Ideally, the infrastructure deployed from Bicep code should align with the pillars of the Well-Architected Framework (WAF), meaning it should be secure, resilient and scalable. The PSRule tool can access Bicep and ARM templates against rulesets. It has an included ruleset for assessing against the WAF. Below is sample output of the tests run against a Storage Account

-> func5c1d59a24b601storage : Microsoft.Storage/storageAccounts [9/9]

    [PASS] Azure.Resource.UseTags (AZR-000166)
    [PASS] Azure.Resource.AllowedRegions (AZR-000167)
    [PASS] Azure.Storage.BlobAccessType (AZR-000199)
    [PASS] Azure.Storage.Name (AZR-000201)
    [PASS] Azure.Storage.Defender.MalwareScan (AZR-000384)
    [PASS] Azure.Storage.Firewall (AZR-000202)
    [PASS] Azure.Storage.MinTLS (AZR-000200)
    [PASS] Azure.Storage.SecureTransfer (AZR-000196)
    [PASS] Azure.Storage.BlobPublicAccess (AZR-000198)

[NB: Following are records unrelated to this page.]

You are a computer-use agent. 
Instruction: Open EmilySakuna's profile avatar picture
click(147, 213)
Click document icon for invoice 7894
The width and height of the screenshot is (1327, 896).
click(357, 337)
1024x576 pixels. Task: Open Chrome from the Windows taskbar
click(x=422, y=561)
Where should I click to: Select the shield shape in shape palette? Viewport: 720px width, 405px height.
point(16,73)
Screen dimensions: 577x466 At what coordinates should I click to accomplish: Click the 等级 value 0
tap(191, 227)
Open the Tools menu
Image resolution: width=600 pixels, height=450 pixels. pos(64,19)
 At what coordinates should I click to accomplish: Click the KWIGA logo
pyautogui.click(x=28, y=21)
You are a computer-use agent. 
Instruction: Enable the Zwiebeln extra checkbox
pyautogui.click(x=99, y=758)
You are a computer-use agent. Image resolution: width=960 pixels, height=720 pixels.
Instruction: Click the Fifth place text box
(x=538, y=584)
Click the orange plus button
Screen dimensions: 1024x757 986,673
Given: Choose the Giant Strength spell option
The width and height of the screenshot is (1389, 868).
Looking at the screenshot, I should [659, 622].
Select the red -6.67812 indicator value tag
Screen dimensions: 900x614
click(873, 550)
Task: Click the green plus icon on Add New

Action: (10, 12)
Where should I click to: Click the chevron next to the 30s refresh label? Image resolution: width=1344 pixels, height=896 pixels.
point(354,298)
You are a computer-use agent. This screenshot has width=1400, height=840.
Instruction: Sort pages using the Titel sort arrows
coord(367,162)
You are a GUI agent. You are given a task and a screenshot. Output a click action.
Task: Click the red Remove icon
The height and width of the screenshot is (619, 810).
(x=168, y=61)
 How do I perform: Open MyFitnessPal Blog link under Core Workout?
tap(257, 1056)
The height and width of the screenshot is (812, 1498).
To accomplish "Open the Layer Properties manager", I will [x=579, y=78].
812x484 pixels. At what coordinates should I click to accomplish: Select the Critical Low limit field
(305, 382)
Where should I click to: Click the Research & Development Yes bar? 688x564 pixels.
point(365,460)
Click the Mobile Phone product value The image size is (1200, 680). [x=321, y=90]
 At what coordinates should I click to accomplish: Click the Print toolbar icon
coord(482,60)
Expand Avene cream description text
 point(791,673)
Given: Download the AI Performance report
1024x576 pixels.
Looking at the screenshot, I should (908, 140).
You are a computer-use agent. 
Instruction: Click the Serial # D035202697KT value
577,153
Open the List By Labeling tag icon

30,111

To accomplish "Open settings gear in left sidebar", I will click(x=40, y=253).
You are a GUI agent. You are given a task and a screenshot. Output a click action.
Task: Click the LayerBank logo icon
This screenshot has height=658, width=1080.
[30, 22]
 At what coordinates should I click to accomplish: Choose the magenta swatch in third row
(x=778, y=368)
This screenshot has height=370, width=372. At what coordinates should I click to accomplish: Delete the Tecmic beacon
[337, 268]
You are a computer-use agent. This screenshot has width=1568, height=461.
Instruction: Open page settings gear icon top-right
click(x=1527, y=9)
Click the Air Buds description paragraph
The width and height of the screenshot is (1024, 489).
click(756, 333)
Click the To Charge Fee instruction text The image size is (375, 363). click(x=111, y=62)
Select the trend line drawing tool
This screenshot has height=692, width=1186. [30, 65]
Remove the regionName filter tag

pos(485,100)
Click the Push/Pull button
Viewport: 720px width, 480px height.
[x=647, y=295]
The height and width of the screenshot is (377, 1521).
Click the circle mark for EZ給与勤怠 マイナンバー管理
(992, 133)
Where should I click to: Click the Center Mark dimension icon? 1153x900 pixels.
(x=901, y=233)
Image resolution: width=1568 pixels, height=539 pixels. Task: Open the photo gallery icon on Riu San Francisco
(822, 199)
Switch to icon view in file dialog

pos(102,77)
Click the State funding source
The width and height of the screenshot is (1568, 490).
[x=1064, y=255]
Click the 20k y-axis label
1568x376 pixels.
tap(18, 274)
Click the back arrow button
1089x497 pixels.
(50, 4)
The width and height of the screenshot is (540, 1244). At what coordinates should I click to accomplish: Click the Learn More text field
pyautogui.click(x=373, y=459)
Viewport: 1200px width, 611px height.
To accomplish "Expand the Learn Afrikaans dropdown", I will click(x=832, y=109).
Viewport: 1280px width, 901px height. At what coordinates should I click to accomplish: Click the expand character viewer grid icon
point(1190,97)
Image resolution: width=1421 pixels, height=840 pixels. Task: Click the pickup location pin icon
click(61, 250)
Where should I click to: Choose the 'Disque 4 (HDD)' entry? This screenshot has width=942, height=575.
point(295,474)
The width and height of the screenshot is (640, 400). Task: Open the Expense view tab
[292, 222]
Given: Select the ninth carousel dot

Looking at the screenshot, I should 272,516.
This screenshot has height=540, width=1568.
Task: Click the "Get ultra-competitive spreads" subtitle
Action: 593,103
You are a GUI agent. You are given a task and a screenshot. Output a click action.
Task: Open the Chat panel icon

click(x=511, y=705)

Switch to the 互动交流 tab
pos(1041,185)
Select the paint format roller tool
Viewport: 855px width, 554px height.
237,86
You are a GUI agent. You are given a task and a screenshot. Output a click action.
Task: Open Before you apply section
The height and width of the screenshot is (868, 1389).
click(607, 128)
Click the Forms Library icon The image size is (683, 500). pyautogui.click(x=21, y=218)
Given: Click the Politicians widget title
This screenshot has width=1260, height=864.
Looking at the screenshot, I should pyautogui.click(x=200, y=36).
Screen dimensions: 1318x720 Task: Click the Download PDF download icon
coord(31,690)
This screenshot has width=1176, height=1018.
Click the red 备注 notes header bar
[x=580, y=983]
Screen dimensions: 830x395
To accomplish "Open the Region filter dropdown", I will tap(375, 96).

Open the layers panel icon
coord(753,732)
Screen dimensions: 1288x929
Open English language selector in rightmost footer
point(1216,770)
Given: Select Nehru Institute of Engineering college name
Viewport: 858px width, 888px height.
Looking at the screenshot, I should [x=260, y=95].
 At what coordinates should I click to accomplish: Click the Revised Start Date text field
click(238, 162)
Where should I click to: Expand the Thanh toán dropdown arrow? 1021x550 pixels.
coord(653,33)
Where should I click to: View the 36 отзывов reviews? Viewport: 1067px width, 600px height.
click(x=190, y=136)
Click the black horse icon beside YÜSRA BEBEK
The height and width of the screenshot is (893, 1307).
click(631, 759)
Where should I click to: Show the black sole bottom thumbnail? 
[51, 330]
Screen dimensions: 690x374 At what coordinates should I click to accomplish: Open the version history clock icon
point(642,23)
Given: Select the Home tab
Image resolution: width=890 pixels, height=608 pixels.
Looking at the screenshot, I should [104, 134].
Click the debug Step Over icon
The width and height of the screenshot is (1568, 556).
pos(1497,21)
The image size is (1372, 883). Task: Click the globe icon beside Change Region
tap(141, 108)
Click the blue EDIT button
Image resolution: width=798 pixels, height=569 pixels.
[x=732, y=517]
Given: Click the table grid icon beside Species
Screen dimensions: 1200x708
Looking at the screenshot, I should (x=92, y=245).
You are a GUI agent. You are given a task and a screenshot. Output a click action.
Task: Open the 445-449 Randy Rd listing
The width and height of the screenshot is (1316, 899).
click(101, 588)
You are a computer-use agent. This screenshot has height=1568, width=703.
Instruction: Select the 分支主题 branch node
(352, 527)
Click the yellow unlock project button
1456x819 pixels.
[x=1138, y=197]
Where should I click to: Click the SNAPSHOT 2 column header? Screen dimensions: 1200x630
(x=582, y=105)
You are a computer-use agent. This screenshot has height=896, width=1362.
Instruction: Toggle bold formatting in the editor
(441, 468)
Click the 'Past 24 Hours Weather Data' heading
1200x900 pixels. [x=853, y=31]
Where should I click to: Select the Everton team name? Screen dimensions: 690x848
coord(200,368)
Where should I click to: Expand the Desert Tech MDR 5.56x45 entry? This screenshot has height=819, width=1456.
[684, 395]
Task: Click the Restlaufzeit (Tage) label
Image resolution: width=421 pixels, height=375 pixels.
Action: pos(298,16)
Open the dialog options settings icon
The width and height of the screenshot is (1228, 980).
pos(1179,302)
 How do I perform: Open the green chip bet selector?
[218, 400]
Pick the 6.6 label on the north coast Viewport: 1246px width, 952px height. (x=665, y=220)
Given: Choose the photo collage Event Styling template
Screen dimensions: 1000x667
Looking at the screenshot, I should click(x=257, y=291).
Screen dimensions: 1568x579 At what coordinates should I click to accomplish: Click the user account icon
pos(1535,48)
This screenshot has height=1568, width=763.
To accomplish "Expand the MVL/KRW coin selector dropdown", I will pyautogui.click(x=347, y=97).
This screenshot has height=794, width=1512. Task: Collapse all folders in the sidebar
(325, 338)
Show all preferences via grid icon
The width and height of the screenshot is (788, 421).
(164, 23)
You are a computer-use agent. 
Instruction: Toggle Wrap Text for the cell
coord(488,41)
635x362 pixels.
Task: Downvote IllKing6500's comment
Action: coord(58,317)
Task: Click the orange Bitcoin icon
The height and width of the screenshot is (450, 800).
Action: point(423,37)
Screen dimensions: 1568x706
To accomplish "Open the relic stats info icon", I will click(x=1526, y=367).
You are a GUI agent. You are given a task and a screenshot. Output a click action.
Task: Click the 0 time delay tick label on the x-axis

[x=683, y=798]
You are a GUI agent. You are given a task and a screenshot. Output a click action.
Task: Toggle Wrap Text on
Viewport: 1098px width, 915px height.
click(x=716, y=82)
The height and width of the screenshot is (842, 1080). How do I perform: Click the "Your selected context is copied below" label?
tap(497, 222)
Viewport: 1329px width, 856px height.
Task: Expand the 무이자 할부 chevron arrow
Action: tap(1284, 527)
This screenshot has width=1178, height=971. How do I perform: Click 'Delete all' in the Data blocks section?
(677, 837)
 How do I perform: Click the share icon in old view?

PSRule results can also be exported to various formats. Some of these formats can then present in the Tests tab in Azure DevOps Pipeline executions.

What-if Check

Bicep has a a what-if command that provide a preview of the changes that will occur if the Bicep file is deployed. This is similar to Terraform's plan command. While it gets a bit closer to determining whether a Bicep file will deploy correctly, it's not totally accurate. There's a gap between what the what-if command will report and what actually happens during deployment.

Test Deployment

Even with all the previous steps, there are times when a real deployment of Bicep code can fail. By doing a test deployment, you can get a heads up on the potential issues. Ideally, the test deployment should be ephemeral, existing only for moments (for a variety of resources, including cost savings). There may be value in keeping it available in the event of a failed deployment to aid in troubleshooting.

Deploying

Use Versioned Artifacts for Deployments

Deploying directly from the main branch in software development is generally considered a bad practice. This is because the main is in a state of flux, changing as content is merged into it. The version of main branch code that was deployed last week might be radically different from the version that exists today. This makes rolling back to a known safe state difficult if issues do arise.

At the end of the Testing Pipeline, it's easy to implement a task that creates an artifact. This artifact is versioned and would represent a definitive version of Bicep code that passed tests. These artifacts can then be used for deployment. If problems do happen, the last version to successfully deploy can be easily used to roll back.

Use Approval Gates for Higher Environments

With Classic Release Pipelines in Azure Devops, it is very easy to add approval gates to a release stage.

Use Unique Names for Deployments

If a Bicep deployment is executed using the command-line tools, it will use a deployment name that defaults to the same name as the Bicep file. So a main.bicep file will create deployments called main. This behaviour will meant that past deployment details will be overwritten by the most recent one.

If the ARM Template deployment task in Azure DevOps is used to perform Bicep deployments, it will use a generated name that includes the Bicep file. This ensures the deployments should have unique names and the deployment details are preserved.